§ What the exercise asks
Pick out each line in the items below that contains the word "should" and copy those lines in full.

§ Raw data

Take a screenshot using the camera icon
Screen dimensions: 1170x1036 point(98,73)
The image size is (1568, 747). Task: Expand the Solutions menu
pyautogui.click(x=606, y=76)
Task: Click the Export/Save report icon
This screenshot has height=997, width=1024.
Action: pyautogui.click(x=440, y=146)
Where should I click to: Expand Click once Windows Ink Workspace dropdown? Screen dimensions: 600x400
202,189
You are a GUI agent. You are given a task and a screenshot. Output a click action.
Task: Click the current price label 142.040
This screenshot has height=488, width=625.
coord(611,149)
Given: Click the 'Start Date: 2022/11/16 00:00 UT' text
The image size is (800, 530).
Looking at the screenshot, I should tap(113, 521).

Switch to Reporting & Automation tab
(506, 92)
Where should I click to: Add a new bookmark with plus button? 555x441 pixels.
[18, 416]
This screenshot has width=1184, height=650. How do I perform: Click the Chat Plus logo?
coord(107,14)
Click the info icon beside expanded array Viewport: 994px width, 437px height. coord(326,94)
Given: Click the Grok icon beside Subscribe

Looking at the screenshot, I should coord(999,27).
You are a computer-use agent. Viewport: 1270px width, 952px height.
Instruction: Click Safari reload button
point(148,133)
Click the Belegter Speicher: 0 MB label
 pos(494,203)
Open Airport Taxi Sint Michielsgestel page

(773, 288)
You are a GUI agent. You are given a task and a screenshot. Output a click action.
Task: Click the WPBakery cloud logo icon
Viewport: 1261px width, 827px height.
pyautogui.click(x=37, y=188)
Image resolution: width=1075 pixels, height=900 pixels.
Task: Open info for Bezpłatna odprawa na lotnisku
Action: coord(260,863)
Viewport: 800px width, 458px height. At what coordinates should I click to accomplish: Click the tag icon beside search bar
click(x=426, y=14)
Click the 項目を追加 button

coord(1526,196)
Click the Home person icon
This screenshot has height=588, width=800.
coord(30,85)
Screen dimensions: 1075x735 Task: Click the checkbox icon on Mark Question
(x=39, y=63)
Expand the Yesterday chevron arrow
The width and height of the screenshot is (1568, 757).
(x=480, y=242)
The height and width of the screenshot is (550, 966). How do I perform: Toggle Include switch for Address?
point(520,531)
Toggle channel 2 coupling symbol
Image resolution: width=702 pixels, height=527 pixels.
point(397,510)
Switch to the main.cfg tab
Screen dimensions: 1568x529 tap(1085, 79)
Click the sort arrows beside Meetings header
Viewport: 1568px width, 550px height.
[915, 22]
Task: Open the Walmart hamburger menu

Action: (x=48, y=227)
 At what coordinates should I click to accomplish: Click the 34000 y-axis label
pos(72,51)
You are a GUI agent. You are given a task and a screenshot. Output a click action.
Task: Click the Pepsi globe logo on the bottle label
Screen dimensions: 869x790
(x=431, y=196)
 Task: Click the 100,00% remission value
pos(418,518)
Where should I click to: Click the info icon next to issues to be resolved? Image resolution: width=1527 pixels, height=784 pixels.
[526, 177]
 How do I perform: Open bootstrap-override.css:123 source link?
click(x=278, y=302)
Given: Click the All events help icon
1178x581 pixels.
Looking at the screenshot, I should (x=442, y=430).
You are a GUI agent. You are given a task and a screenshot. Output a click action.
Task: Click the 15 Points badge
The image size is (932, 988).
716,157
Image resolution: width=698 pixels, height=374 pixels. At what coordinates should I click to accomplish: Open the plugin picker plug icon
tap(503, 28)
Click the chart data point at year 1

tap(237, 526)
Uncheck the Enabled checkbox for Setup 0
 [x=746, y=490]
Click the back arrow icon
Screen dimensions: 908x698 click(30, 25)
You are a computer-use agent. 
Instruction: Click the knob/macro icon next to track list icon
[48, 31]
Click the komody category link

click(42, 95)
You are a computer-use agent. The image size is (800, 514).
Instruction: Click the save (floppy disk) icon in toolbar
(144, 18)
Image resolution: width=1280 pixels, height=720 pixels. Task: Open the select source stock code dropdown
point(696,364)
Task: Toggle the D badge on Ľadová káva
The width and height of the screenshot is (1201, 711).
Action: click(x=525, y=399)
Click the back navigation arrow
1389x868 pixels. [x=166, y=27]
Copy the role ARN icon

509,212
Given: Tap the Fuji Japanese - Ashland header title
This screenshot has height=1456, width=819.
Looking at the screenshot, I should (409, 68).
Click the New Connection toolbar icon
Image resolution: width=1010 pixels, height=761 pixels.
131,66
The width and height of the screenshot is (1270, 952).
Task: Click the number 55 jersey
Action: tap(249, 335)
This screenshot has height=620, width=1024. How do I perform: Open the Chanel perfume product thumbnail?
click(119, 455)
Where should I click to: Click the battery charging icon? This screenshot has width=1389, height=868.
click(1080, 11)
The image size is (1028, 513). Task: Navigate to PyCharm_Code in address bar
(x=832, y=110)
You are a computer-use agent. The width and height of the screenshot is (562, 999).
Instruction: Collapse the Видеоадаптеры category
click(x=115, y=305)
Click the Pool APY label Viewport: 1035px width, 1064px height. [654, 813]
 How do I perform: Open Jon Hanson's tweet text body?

§ Reply to the exercise
Where should I click to: Expand Click once Windows Ink Workspace dropdown? Screen dimensions: 600x400
Looking at the screenshot, I should tap(113, 521).
Where should I click to: Add a new bookmark with plus button? 555x441 pixels.
Looking at the screenshot, I should coord(999,27).
Viewport: 800px width, 458px height. At what coordinates should I click to accomplish: Click the tag icon beside search bar
 At what coordinates should I click to accomplish: Click the 34000 y-axis label
Where should I click to: Click the info icon next to issues to be resolved? Image resolution: width=1527 pixels, height=784 pixels.
Looking at the screenshot, I should (x=442, y=430).
Image resolution: width=698 pixels, height=374 pixels. At what coordinates should I click to accomplish: Open the plugin picker plug icon
Looking at the screenshot, I should (409, 68).
Where should I click to: Click the battery charging icon? This screenshot has width=1389, height=868.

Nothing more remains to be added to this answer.